## Start Passage to read

Attacks on the U.S. Navy Must Not Go Unpunished https://mosaicmagazine.com/picks/politics-current-affairs/2016/10/attacks-on-the-u-s-navy-must-not-go-unpunished/

October 13, 2016 | Max Boot
About the author: Max Boot is a senior fellow at the Council on Foreign Relations and the author of, among other books, Invisible Armies: An Epic History of Guerrilla Warfare from Ancient Times to the Present Day (2013).

Last Sunday, Iranian-backed Houthi rebels in Yemen fired two ballistic missiles at an American destroyer. So far, the White House has chosen not to retaliate. Max Boot notes the dangers of continued passivity in the face of Iranian aggression:

U.S. warships do not routinely come under attack. When they do, it’s called an act of war. So someone has committed an act of war against the United States. . . . But the Houthis are hardly lone actors. They do not manufacture their own missiles. They get them from Iran. That suggests this could be seen as an act of war by Iran against the United States. . . .

## End Passage to read

Your objective: Can you return, word for word, the part of the article on attacks on the U.S. Navy above that opens with the words containing "U.S. warships do" and closes with "Iran against the United States. . . ."?

## Start Stored records

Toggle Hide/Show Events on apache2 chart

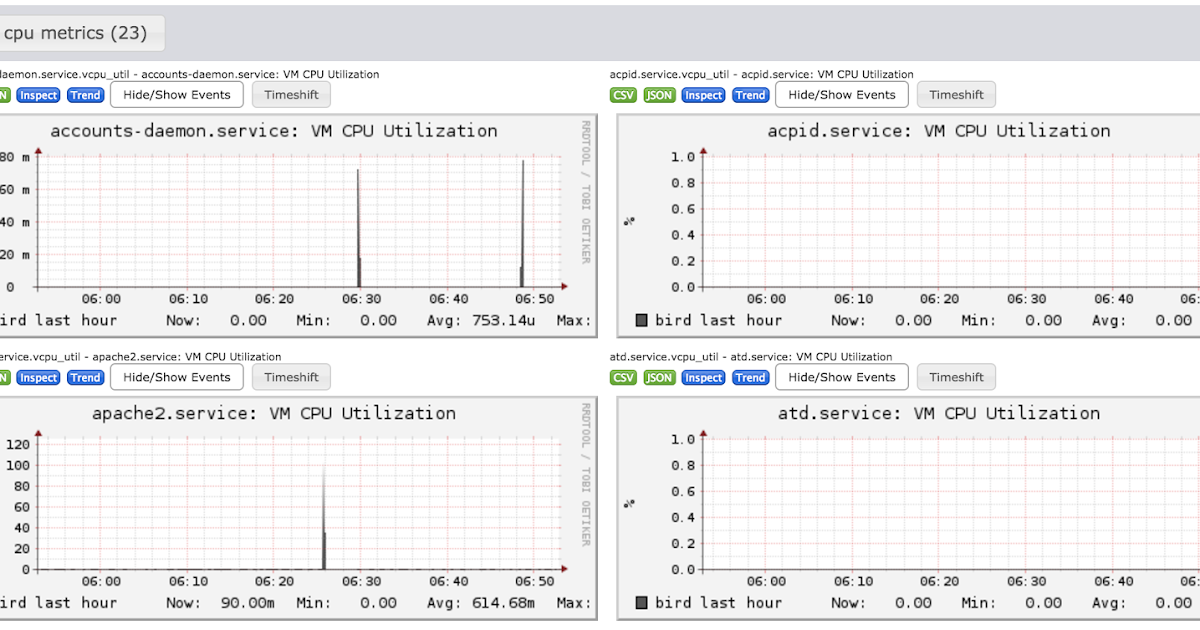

## End Stored records
## Start Stored records

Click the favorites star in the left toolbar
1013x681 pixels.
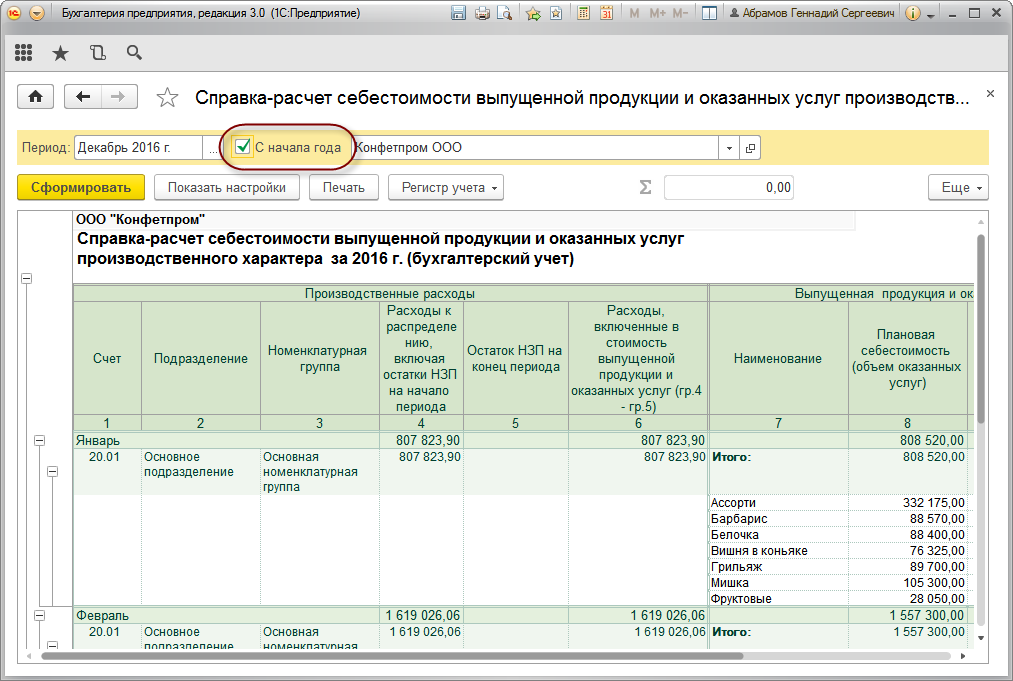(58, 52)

## End Stored records

Task solution:
U.S. warships do not routinely come under attack. When they do, it’s called an act of war. So someone has committed an act of war against the United States. . . . But the Houthis are hardly lone actors. They do not manufacture their own missiles. They get them from Iran. That suggests this could be seen as an act of war by Iran against the United States. . . .